The KEY distribution style puts all rows with the same key on the same node, and is the preferred distribution strategy for large fact tables. Considerations for this style are described in more detail in the following section. The ALL distribution places one copy of all the data on each node in the cluster, and works best for dimension table with less than 5 million rows. This ensures that joins will always occur locally for that table. A distribution style of EVEN performs a round robin row-by-row distribution of the data across the nodes, which results in perfectly even distribution of the data. This style is a good choice for large fact tables if there’s not a good KEY option.
Where EVEN distribution or KEY distribution place only a portion of a table's rows on each node, ALL distribution ensures that every row is collocated for every join that the table participates in. Dimension tables that don’t have a common join key with the Fact table are good candidates for a distribution style of ALL. Data loading will take longer and more storage will be used in your cluster, so carefully consider using this style with large tables. It is most appropriate for tables that are of moderate in size (for example, a few millions of rows rather than hundreds of millions of rows).
In most cases you should choose a distribution style of ALL for dimension table, and KEY or EVEN for fact tables. If you have a large table that you do not join or perform aggregates upon, then a distribution style of EVEN is appropriate (an example is a denormalized table that you don’t run aggregate queries against). You should also choose EVEN for a large table that does not meet the criteria for a distribution style of KEY (it has no useful columns that will evenly distribute data when used as a distribution key). The EVEN distribution places data round-robin on each node to ensure each node has the same amount of data.
Distribution Key
When using a distribution style of KEY for a table in Redshift, the key value is used to determine the node on which each table row is stored. That is for any table that uses a distribution style of key the rows with the same key value will be distributed to the same node. An important factor in Redshift database design is selecting good distribution keys for fact tables.

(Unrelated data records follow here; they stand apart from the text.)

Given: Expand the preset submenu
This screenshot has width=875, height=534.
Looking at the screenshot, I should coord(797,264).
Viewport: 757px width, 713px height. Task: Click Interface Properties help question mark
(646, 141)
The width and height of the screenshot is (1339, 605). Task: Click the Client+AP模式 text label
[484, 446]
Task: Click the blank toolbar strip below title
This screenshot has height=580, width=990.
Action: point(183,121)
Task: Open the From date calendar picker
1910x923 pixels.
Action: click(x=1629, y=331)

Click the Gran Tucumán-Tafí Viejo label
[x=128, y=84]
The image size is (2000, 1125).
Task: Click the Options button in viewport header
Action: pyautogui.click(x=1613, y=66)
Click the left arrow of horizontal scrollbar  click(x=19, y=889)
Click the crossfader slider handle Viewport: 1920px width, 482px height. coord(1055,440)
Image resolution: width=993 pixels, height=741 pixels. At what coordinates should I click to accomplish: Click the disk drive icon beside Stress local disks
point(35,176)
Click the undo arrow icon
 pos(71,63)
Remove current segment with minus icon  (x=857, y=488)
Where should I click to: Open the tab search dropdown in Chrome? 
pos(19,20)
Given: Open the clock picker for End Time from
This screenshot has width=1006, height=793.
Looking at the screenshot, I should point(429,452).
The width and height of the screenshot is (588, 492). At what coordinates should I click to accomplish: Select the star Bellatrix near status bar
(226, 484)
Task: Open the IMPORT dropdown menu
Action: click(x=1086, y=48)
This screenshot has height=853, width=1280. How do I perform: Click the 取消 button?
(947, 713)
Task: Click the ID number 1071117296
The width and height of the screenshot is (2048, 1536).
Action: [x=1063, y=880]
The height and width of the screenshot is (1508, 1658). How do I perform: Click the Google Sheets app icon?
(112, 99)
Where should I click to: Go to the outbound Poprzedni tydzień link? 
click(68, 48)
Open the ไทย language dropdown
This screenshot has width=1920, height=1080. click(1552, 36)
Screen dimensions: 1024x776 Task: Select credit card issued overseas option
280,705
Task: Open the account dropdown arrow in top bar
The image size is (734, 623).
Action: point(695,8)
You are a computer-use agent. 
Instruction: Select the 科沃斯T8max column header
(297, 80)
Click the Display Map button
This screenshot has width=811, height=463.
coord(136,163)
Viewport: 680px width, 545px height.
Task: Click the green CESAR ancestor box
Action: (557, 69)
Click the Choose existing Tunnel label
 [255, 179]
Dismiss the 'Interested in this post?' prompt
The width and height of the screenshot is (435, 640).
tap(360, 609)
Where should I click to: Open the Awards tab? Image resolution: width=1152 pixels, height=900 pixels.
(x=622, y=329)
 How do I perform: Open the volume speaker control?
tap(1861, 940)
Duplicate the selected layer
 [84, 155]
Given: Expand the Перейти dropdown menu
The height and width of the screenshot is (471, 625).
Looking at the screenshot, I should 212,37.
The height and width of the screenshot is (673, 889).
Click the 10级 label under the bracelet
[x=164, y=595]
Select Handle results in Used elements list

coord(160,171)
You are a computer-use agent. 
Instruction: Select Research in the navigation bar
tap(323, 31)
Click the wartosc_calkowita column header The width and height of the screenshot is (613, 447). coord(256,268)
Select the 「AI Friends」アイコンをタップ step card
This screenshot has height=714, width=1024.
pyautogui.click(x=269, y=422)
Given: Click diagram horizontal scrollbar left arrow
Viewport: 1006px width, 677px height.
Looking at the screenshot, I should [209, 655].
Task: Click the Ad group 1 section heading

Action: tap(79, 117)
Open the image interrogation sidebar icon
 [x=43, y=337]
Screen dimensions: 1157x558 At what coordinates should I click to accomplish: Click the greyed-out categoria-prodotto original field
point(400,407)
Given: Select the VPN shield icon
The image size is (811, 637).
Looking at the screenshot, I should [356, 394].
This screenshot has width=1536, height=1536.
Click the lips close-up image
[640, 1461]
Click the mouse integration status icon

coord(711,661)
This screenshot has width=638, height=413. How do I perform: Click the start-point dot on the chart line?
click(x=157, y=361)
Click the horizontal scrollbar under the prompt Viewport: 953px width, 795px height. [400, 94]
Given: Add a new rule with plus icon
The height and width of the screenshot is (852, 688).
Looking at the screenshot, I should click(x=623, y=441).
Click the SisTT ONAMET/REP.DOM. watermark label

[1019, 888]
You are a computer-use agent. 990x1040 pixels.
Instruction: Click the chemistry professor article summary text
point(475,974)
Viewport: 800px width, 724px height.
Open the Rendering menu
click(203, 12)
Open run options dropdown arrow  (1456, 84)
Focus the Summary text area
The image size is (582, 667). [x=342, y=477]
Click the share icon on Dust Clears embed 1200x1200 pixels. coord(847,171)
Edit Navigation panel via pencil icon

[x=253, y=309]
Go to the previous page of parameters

The data distribution is defined by using a distribution style of KEY, and defining a distribution key field in the create table DDL. The goal is to have data relatively evenly distributed across the compute nodes for a table, and where feasible, to have tables that join together use the same distribution key. When two tables are joined on their respective distribution keys, matching rows from both tables will reside on the same compute node. In this way, choosing join key as distribution key for related tables that are frequently joined minimizes the need to move data between compute nodes at run time. For star and snowflake schemes the fact table has a different foreign key for each dimension table. Generally, you should choose foreign key of the largest dimension that is frequently joined for your distribution key of your fact table, assuming that this gives relatively even data distribution. If it does not give relatively even distribution, then choose a different distribution key since uneven distribution is more costly to query performance than data movement. Amazon Redshift can perform more efficient joins and aggregations on tables with distribution keys defined rather than using a style of EVEN even if the distribution key is not the column used in the join predicate. You should therefore favor a distribution style of KEY on all dimension tables that don’t use a distribution style of ALL, unless there is no key that will provide even distribution.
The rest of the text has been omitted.